- BLOQUE DE TEXTO
☆ ☆ ☆ ☆ ☆

Mientras el ministro llama ahora a suspender las clases por el frío, en los últimos tres años Chubut tuvo solo sesenta días de clases. Se estima que 50.000 adolescentes de esa provincia, sobre un total de 170.000, han perdido el vínculo con la escuela en ese lapso. En Neuquén, un trabajo realizado por la ONG Barriletes en Bandada ha detectado que “hay chicos de tercer grado que todavía no saben leer” y que “recién están empezando a reconocer las letras”. Son apenas algunos de los datos recogidos por la historiadora María Victoria Baratta en su libro No esenciales. La infancia sacrificada.
Lo que se ve, en un contexto tan dramático y complejo como el que plantea la pandemia, es una escuela en retirada, a la que parece darle lo mismo estar abierta que cerrada, a la que un día de clases parece significarle poco y nada. Para el Gobierno, el reclamo por la reapertura de las escuelas ha sido casi un capricho de “padres opositores”, cuando no “negacionistas”. Después de mirar encuestas, ha concedido el regreso de la presencialidad en la provincia de Buenos Aires. Pero no parece preocupado por el hecho de que las escuelas sigan cerradas en Santa Cruz, en La Pampa, en Catamarca o en La Rioja.

☆ ☆ ☆ ☆ ☆

- DATOS DE ORIGEN
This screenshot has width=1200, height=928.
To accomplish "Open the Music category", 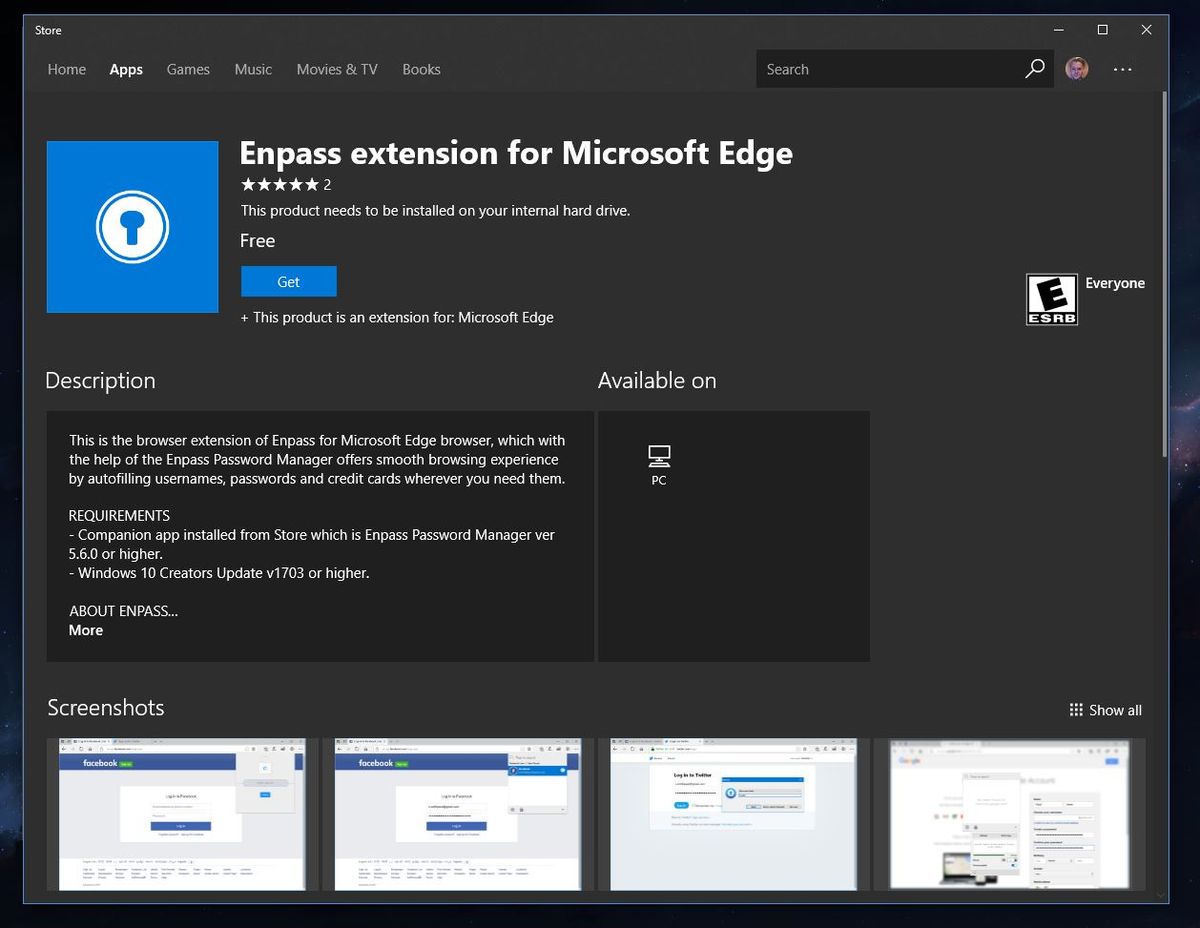I will coord(252,68).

☆ ☆ ☆ ☆ ☆

Sigue escribiendo el texto sobre las escuelas cerradas durante la pandemia a partir de su última oración.

Los datos, acá y en el mundo entero, son concluyentes: la actividad escolar produce muy bajo riesgo en materia de contagios. Y el costo de cerrar las aulas es, para chicos y adolescentes, enormemente más alto que el que supone la pandemia para esos grupos etarios. Si con protocolos adecuados han podido funcionar las industrias, el comercio y los servicios, ¿por qué no pudieron funcionar las escuelas? Los funcionarios responden con balbuceos; los gremios, con dogmatismo.
En el marco de esa indiferencia se debe interpretar la decisión oficial de suspender las pruebas Aprender. No se trata de una mera postergación, sino de una declaración de principios: de la misma manera que el Gobierno se ha sentido cómodo con las escuelas cerradas, se siente notoriamente incómodo con cualquier cosa que represente evaluación, exigencia, método, continuidad. Ni siquiera parece interesado en saber dónde estamos parados.
En lugar de multiplicar esfuerzos, la agudización de la crisis educativa alimenta un círculo vicioso: cada vez nos conformamos con menos y nivelamos más hacia abajo. Un sistema con dramáticos niveles de deserción tiende a conformarse con que los chicos vayan al colegio, aunque vayan de vez en cuando, aunque no estudien, aunque no aprendan.
¿Hay educación sin exámenes? ¿Se puede enseñar sin evaluar? Sin calificaciones y sin medición de rendimientos, la escuela se convierte en una ficción. Y en ese juego de ficciones, unos hacen que enseñan y otros hacen que aprenden, sin importar, en el fondo, que de verdad sucedan una u otra cosa. Tal vez haya que indagar en esta ideología de la ficción para entender lo que está pasando con la educación en la Argentina.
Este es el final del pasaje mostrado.